I have a list containing multiple data.table
and all of them might have different columns. Some of the tables inside are containing unwanted columns which I want to get rid of them. Suppose they're called "zRemoveThis1", "zRemoveThis2", "zRemoveThis3"
etc. Here's a sample of my data.
library(data.table)
dt_list <- list(
item_1 = data.table(ID = paste(1:3, "item_1", sep = "_"),
Count_A = c(11:13),
Count_B = c(14:16),
zRemoveThis1 = c(14:16),
count_C = c(17:19),
zRemoveThis2 = c(24:26)),
item_2 = data.table(ID = paste(1:3, "item_2", sep = "_"),
Count_A = c(1:3),
Count_B = c(4:6),
count_C = c(7:9))
)
I already followed this post, but then I encountered a new problem.

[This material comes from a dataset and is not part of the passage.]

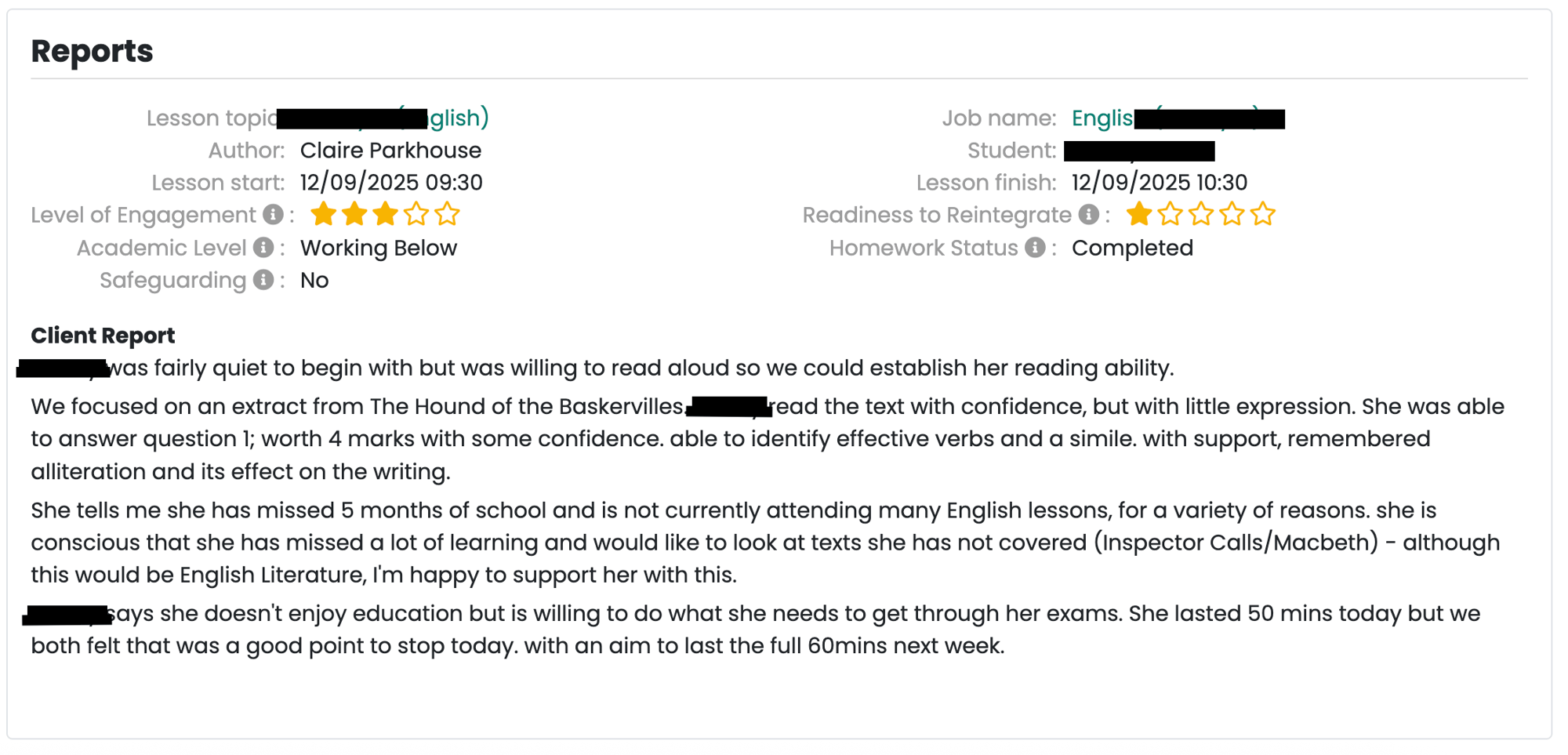
Task: Select the fourth empty Engagement star
Action: [416, 213]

When I applied the patterns()
with lapply
to my list, it didn't work.
lapply(dt_list, function(x) { x[, .SD, .SDcols = ! patterns("zRemoveThis*")] })

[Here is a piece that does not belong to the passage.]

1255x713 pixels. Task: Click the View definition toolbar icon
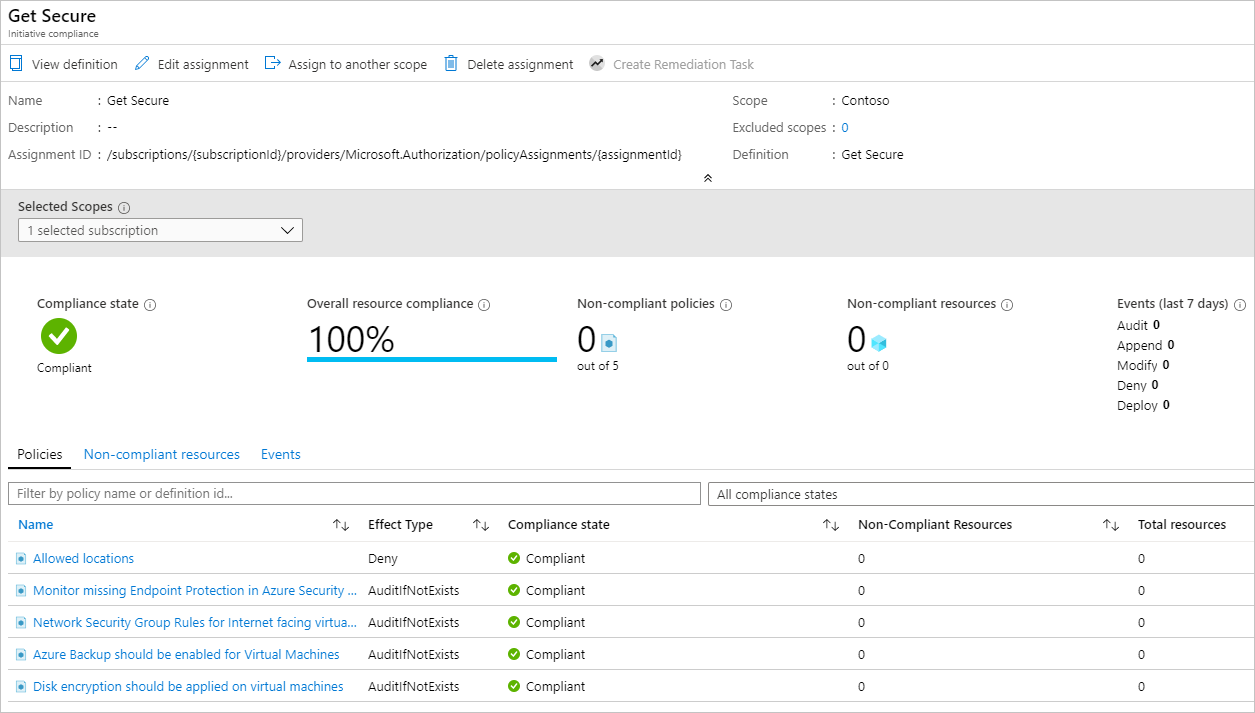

#> Error in do_patterns(colsub, names_x): Pattern not found: [zRemoveThis*]
But when I applied the function individually, it worked on the first item of the list, but not on the second one.
#WORK
dt_list$item_1[, .SD, .SDcols = ! patterns("zRemoveThis*")]
#> ID Count_A Count_B count_C
#> 1: 1_item_1 11 14 17
#> 2: 2_item_1 12 15 18
#> 3: 3_item_1 13 16 19
#DIDN'T WORK
dt_list$item_2[, .SD, .SDcols = ! patterns("zRemoveThis*")]
#> Error in do_patterns(colsub, names_x): Pattern not found: [zRemoveThis*]
I found out that the problem is the function won't work if there is no matching pattern. So I have an idea to this ugly if-else solution, yet it worked.
lapply(dt_list, function(x) {
if (any(grepl("zRemoveThis", colnames(x)))) {
return(x[, .SD, .SDcols = ! patterns("zRemoveThis*")])
} else return(x)
})
#> $item_1
#> ID Count_A Count_B count_C
#> 1: 1_item_1 11 14 17
#> 2: 2_item_1 12 15 18
#> 3: 3_item_1 13 16 19
#>
#> $item_2
#> ID Count_A Count_B count_C
#> 1: 1_item_2 1 4 7
#> 2: 2_item_2 2 5 8
#> 3: 3_item_2 3 6 9
My question is, is there any sophisticated data.table
solution to my problem? Any help will be appreciated. Thanks in advance!